A Maximum Hold Solution For Merchandise Management

Source: Innovative Retail Technologies

While retail isn't its focus, selling haircare products accounts for close to 30% of Regis Corp.'s revenue. A merchandise management system helps the company's planning and distribution staff control the replenishment of its inventory.

Integrated Solutions For Retailers, November 2001

In 2000, retail sales accounted for only 28% of Regis Corp.'s (Minneapolis) annual revenue. So, why would it invest time and money implementing a system to manage its retail inventory? Considering that 28% of Regis Corp.'s 2000 revenue was $360 million, it's an investment that makes perfect sense.

In business since 1922, the company accounts for nearly 6,700 salons spanning the United States, United Kingdom, Canada, and Puerto Rico. Regis claims $1.14 billion of the fragmented $90 billion worldwide haircare industry. Its two distribution centers (Chattanooga, TN, and Salt Lake City) processed 70 million units of haircare product last year. Until recently the management of this inventory was handled by an internally developed replenishment system. Managing the retail business wasn't high on the priority list of this service-oriented company. But when retail sales started generating profit, the company took notice.

Pruning For Growth
"The software we were using was probably off-the-shelf at one point," says Todd Green, VP of Merchandise Planning and Distribution. "But we modified it so much over the years, it was really homegrown. With our growth and the increase in the amount of retail business we've been doing, we didn't feel our program was going to help us take the business where we needed to be."

Green explains where Regis needs to be in no uncertain terms. "We're opening 400 new corporate stores in the next year, and that number climbs to 600 when you add in franchises." Green explains the company intends to grow without adding significantly to its corporate staff. "Our inventory management system is new to us, but we're already seeing we're more efficient from a personnel standpoint. We'll digest our growth without adding personnel."

The inventory management solution Green speaks of is JDA's Merchandise Management System (MMS), a software program Regis recently adopted for its AS/400 server.
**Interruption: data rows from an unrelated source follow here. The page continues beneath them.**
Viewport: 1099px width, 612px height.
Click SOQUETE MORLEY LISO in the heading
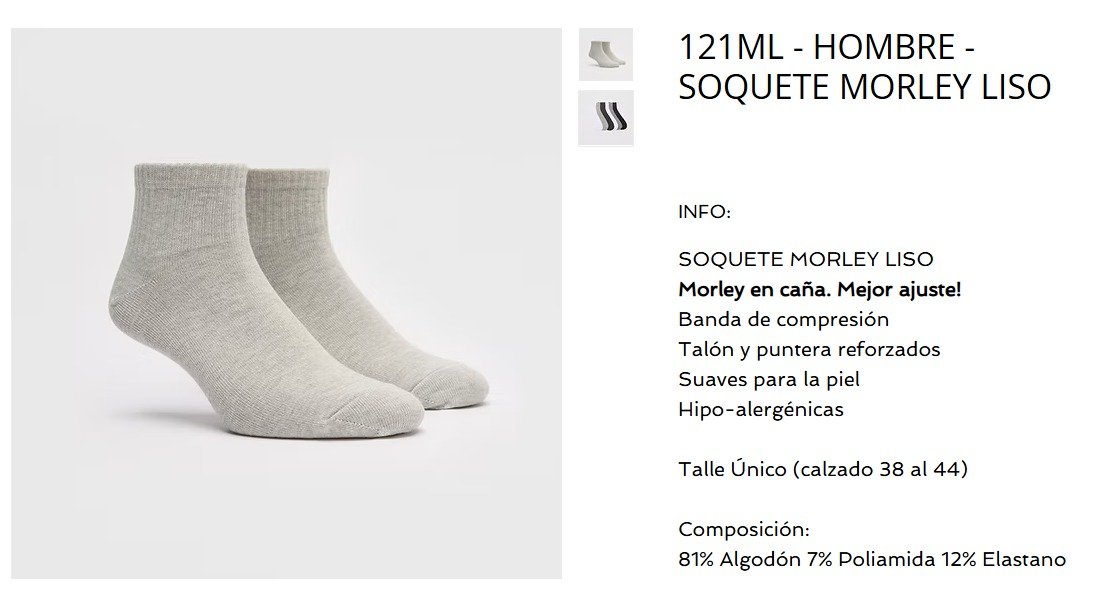click(865, 87)
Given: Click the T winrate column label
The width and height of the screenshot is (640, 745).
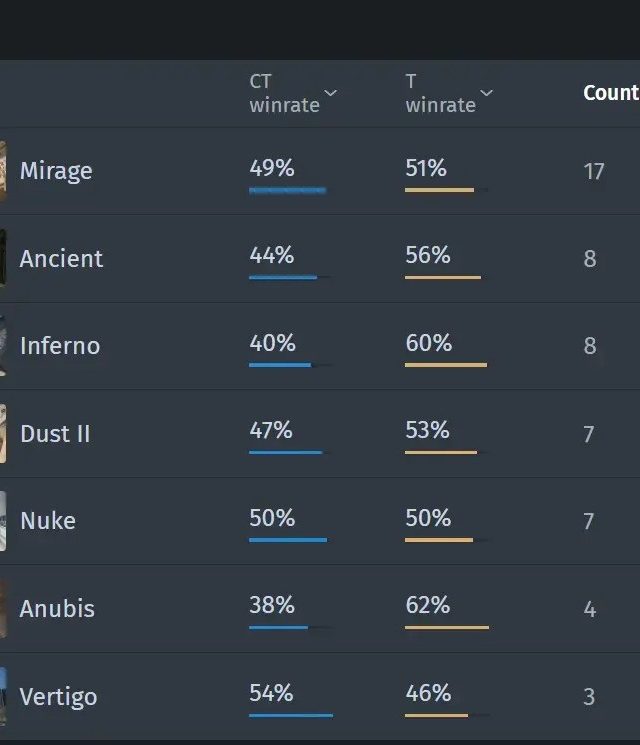Looking at the screenshot, I should coord(441,93).
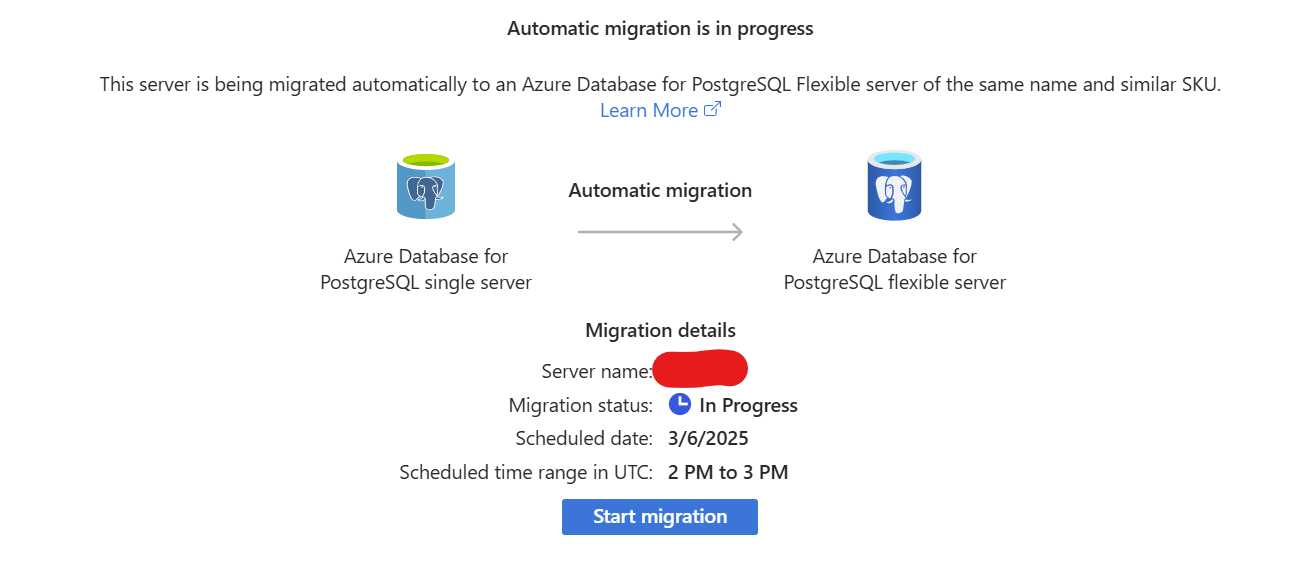Click the flexible server caption text
Screen dimensions: 1303x562
[894, 270]
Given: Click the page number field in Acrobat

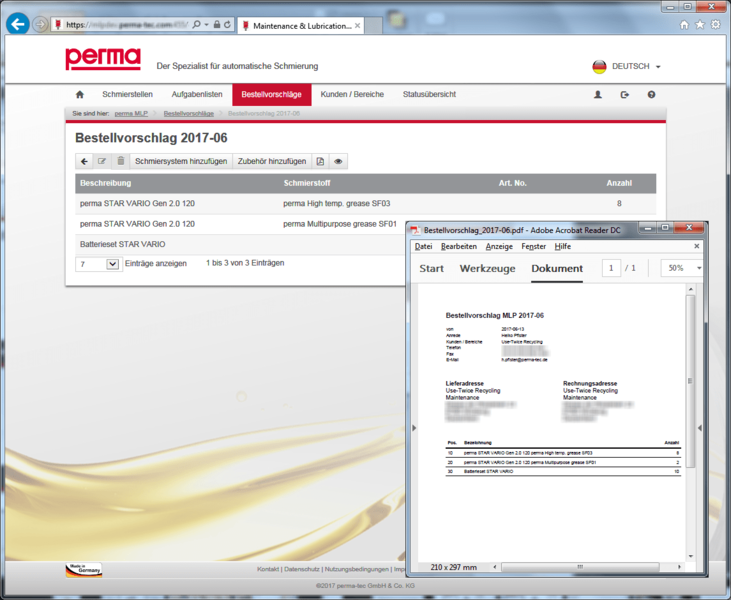Looking at the screenshot, I should (611, 268).
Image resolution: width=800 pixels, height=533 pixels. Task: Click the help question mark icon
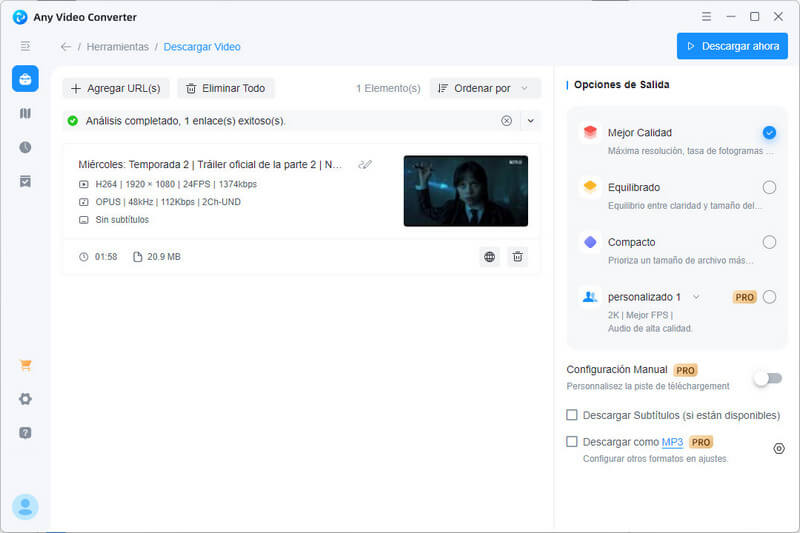pos(25,433)
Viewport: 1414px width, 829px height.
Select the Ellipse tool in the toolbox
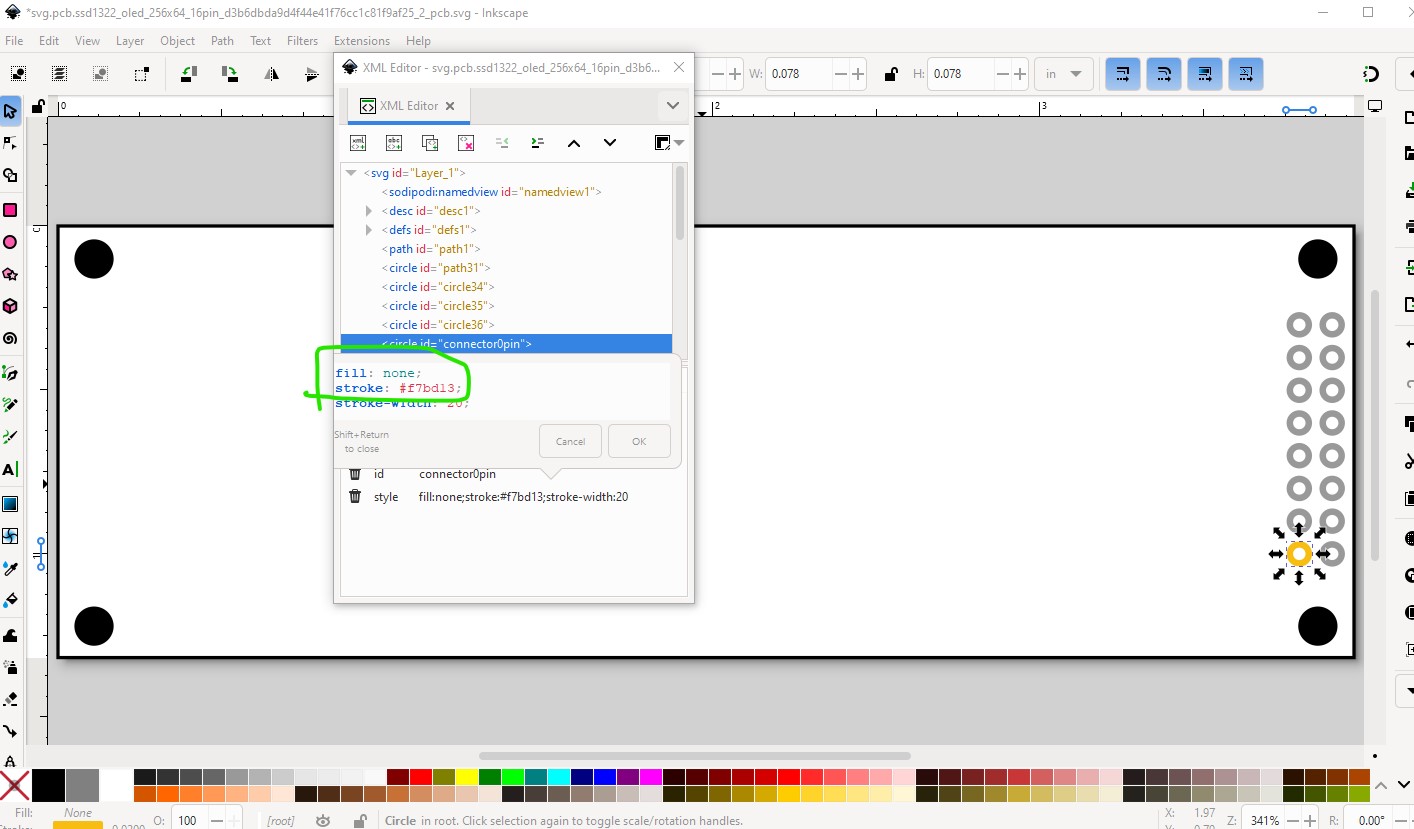(10, 242)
On top of the personnel overhead savings, Regis is predicting a 10% reduction in inventory costs as a result of its newfound efficiency. "It's given us an accurate view of our sales and inventory data," explains Green. "We were looking for better accuracy and control of our sales and inventory data, to achieve sales growth while reducing our inventory commitment." Put simply, Regis is getting more to market and managing less inventory backup at its distribution centers.

While Regis had grown comfortable with its old system, its limitations gave the company more reason to switch. A proprietary platform restricted the company from interfacing with its financial, distribution, data warehouse, and POS (point of sale) systems. Green says the new program allows interoperability with these facets of the business, giving him a clearer picture of how business systems work together.

Hold On To What Works
The switch to JDA's MMS was not made without analysis of what would be lost with the change. "We lost the expertise we had gained on our old software, but we worked hard with the JDA staff to make sure we weren't walking away from data critical to our business," Green said. "If there was a report, screen, or piece of information we needed from the old system, we figured out how to accommodate that need." Green says that the ability to customize its software is important to Regis, because it is a salon first and a retailer second. He contends that an out-of-the-box solution for retail-centered businesses would not work for Regis salons.

Regis implemented the system in its entire network of salons in a phased approach that took little more than 18 months - no small feat considering the logistics involved in getting an installation of this magnitude up and running. For perspective, consider the salons represented under the Regis umbrella: MasterCuts, Trade Secret, SmartStyle, SuperCuts, WalMart Salons, and HairCrafters, not to mention Regis itself and the hundreds of once independently owned single and small-chain locations that Regis has acquired.

Regis employs more than 40,000 people worldwide who depend on the system to service the 106 million customers who passed through its doors last year. Thanks in part to a new perspective on the retail side of the business, Regis expects to reach its targeted 10% to 13% revenue increase this year, continuing a streak of growth that started with a haircut in 1922.